Public Release: 

Study reveals dramatic metabolic differences in how adults, infants and children process drugs

Medical College of Wisconsin

A Medical College of Wisconsin study provides the strongest and most complete evidence to date of major changes occurring during human development in the types and levels of enzymes responsible for the disposition of drugs and environmental chemicals.

These enzymes can inactivate drugs, activate them, or do both, depending on the compound and the number of enzymes involved. Similarly, some environmental toxicants are inactivated and some are activated, depending on the chemistry of the compound, and sometimes, the dose. Overall, they enhance the ability of the body to eliminate these compounds.

The study was led by Ronald N. Hines, Ph.D.*, professor of pediatrics and of pharmacology and toxicology, and associate director of the Children's Research Institute, Children's Hospital and Health System. Children's Hospital is a major teaching affiliate of the Medical College.

The research, to be presented at the American Association for the Advancement of Science annual meeting, Feb. 16, in St. Louis, concludes that application of this and similar information could help predict an individual child's likelihood of effective drug treatment or susceptibility to an unfavorable drug reaction.

The study found that some enzymes known to share regulatory mechanisms in adults appear to employ different regulatory mechanisms during development. The investigators also found a period of higher than normal variability for several enzymes in the three-to-six months after birth, suggesting that the onset or increased expression of these enzymes can vary considerably among individual children during that period.

"The dramatic changes observed in enzyme expression must be considered when examining issues of drug effectiveness and safety during early life stages," says Dr. Hines. "Additional studies are needed to understand how these dramatic changes are regulated, and the molecular basis for differences among individuals, to better predict drug and toxicant responses in children."

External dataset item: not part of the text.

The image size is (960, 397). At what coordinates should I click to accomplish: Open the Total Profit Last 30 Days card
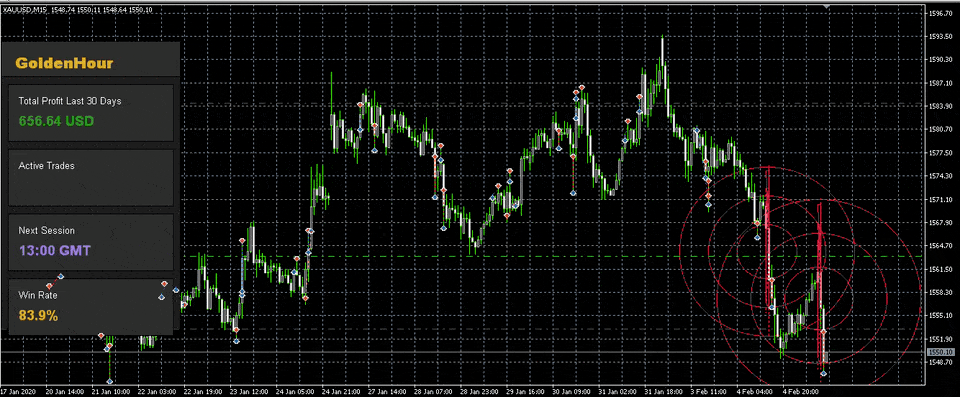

To date, data has been obtained on fourteen enzymes crucial to drug or toxicant disposition. Among their key findings are:

  • The dominant oxidative enzyme, CYP3A4, and the expression levels of other oxidative enzymes in the CYP and FMO gene families, are very different in adults than in infancy, and vary considerably during each trimester of gestation.
  • By the time a child reaches one or two years of age, they have only 20 to 50 percent of the adult CYP3A4 value, with evidence suggesting a gradual increase to adult values by age 18. In contrast, nearly 50% of children have near adult levels of CYP2C9, considered by many to be the second most important oxidative enzyme, at or near birth.
  • Of the conjugating enzymes studied (all members of the SULT gene family). SULT2A1 is low or absent during the first trimester of gestation, is highly variable in the first four months of life, and increases gradually to adult values by age one.
  • In contrast, SULT1A1 is constant throughout fetal development with no postnatal changes, while SULT1E1 levels are highest during the first trimester (five times the median adult level), and decline steadily through gestation and after birth.


Other members of the team included researchers from the Medical College departments of pediatrics, and pharmacology and toxicology; the University of Arizona, Tucson; Wayne State University, Detroit; the University of Washington, Seattle and Pfizer in St. Louis. The study was funded in part by grants from the National Cancer Institute, the National Institute of Environmental Health Sciences, and the National Institute of General Medicine.

Dr. Hines is also co-section chief of clinical pharmacology, pharmacogenetics and teratology at the Medical College of Wisconsin. His research efforts have focused on understanding mechanisms of gene regulation, particularly in response to environmental toxicant or drug exposure, and how inter-individual differences in gene expression might impact disease susceptibility. More recently, he also has turned his attention toward understanding how differences in gene expression during development impact the risk for life-stage-dependent toxicity, including adverse drug reactions. He has over 97 publications in the peer reviewed literature on his research findings in these areas.